Written by Erica Cousins

The water’s edge is just as much my home as any house. I’ve spent every summer of my childhood, and now young adulthood, splayed out on the toasted sugar sands of my beloved seaside town. Warm rays of the sun are synonymous with the feeling of cool water wrapping itself around me, like a sleek cat rubbing its soft body against my ankles, buffeting its head against my leg. When I can’t be by the sea, those warm rays press themselves tight against my skin, goading that the soles of my feet are stuck fast on tarmac roads or encased in brick and glass. They penetrate an itch into the marrow of my bones, the core of my being. The claustrophobia of the sun has diffused into other aspects of my life. It’s now not only in the height of summer that I long for the refreshment of the sea, but in the depths of despair, confusion, or indecision. 

On every worst day of my life, I stand barefoot on the shoreline and look out into the offing until I find resolution. This is my ritual, whether my feet are numb from the icy midwinter swash, or gusts of wind are whipping streams of sand against my calves. There’s peace in having something inconceivably vast on my doorstep, like living at the edge of the universe – the trivialities of life are nothing to the infinite and impenetrable. My troubles are quickly forgotten while watching vigorous currents squabble over the borderless surface of the sea, threatening to pull me out. 

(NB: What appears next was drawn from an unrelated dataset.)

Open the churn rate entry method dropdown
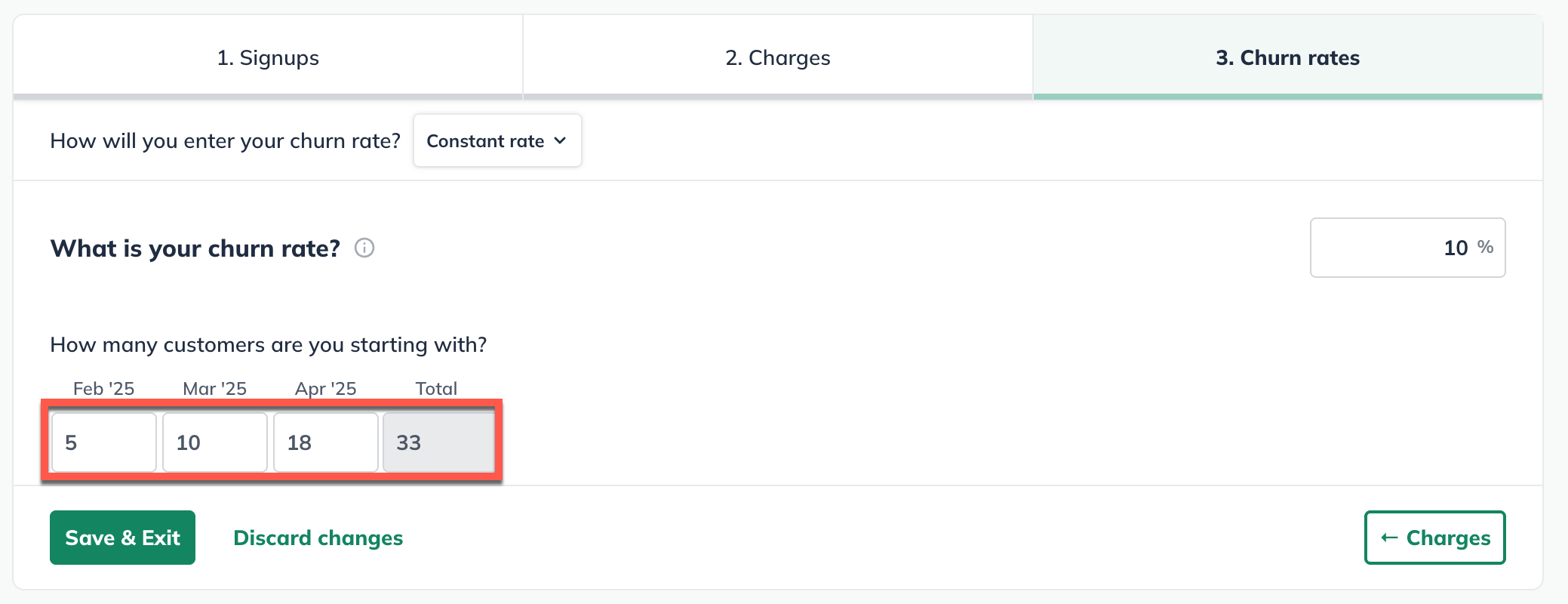The width and height of the screenshot is (1568, 604). pos(497,140)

As a consequence of university, I spend most of the year living away from the sea now, following the tides of footfall up and down the conduit roads of London. Though rivers don’t offer the scale of an ocean, I know I can call on the Thames to drown my sorrows when mania creeps into the periphery of the mundane. My feet carry me past blank-faced buildings to the seam of the city, the crevasse into which avalanches of flagstones and office blocks tumble out of sight and drift away. I walk for hours up and down the Southbank, bearing footprints into the pavements, a big cat in captivity, hypnotised by the writhing, inky waters below. There’s something in the ebbing of the poisoned river that beckons, a flash in dark eyes or the glint of gunmetal. While the sea pulls my feet into the ground and drums out a steady beat against my ankles, the river draws the dull roar from my mind and curls it away into the mud and silt, to be dredged up for mudlarks to find. 

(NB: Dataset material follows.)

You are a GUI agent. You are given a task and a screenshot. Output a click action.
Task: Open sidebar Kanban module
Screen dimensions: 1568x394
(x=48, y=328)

Despite mapping my life against the flows and tides of water, I feel that my connection is not exclusive but universal. As I stand at the water’s edge, I feel the immanence of humanity in it. The ocean is a creator, bringing about conscious existence on earth and tethering it with an umbilical connection. Our bodies are palimpsests of genetic selection which chronicle our voyage onto land. Every mammalian feature paints a portrait of an ancient fish: our eyes are shaped as a product of being first used to see underwater, then repurposed to capture light through the atmosphere. A humanity, or any land species, that wasn’t born in water would be unrecognisable to us. Maybe not everyone needs the water at their feet like they need the water in their blood, sweat, and tears, but if the babbling brook is met with a listening ear, I think it holds a message for every one of us. 

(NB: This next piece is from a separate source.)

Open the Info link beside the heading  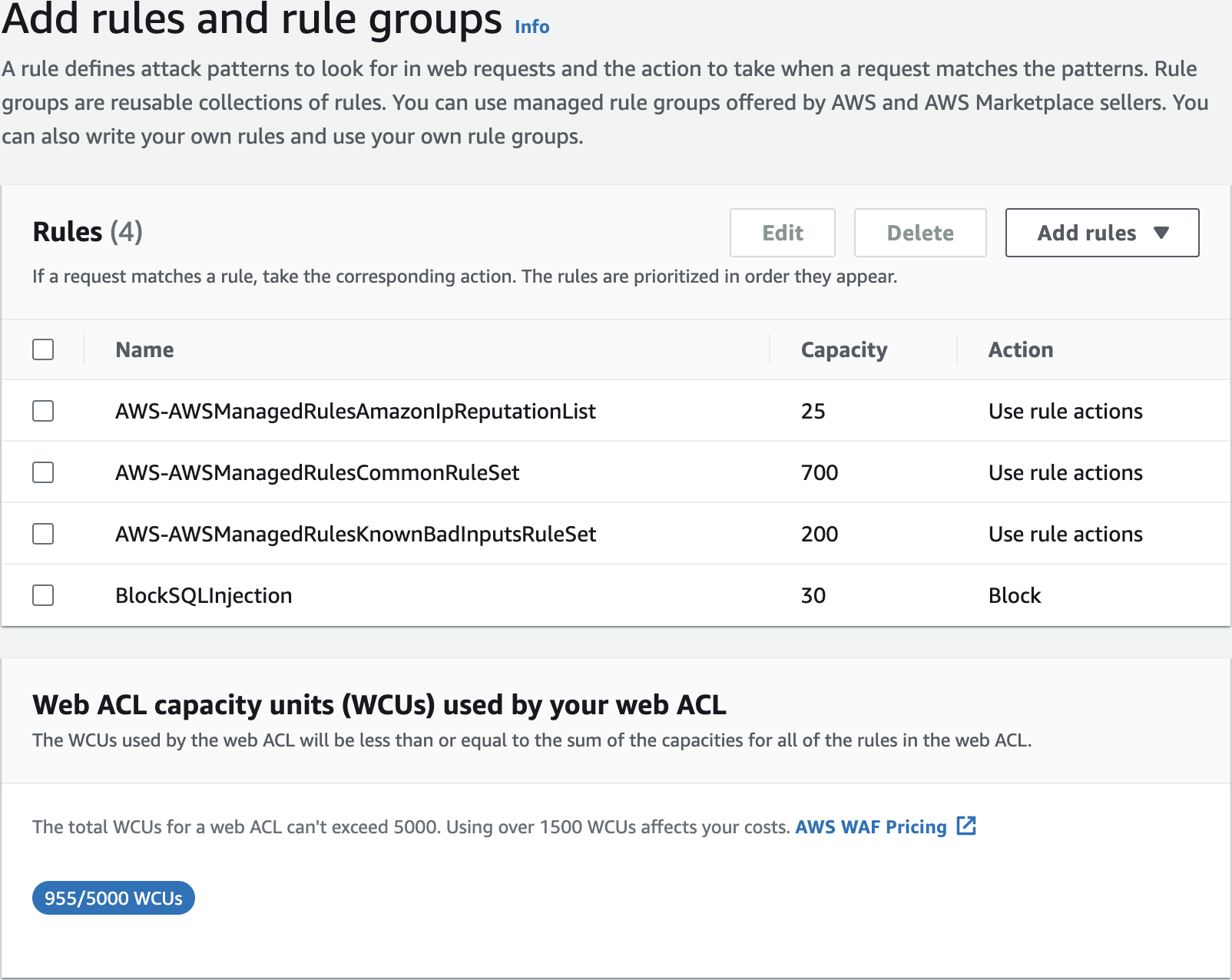pyautogui.click(x=532, y=27)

The sea runs through every river, settles in puddles at the side of the road, and streams out of taps and showerheads. When the rip currents of life draw me away from the shoreline and break waves of cement over my head, I know I can rely on my home to come back to me. Young and stupid, the ‘real world’ bears down on you tempestuously. I push my hand out past the boundaries of childhood, grasping at glassy fistfuls of promised wisdom, met with rushes of joy and freedom, but also with lessons rather left unlearned. In every case, I look for water. I look for reflection against its surface, for the route which turns me out at the doorsteps of my loved ones. I follow the fibres of time which stretch down the length of the river and out into the offing of the sea. I don’t know yet what I will find, but I know I will belong there. 

In this intimate piece, Erica reflects on her connection to the ocean and what it means to find your way back home.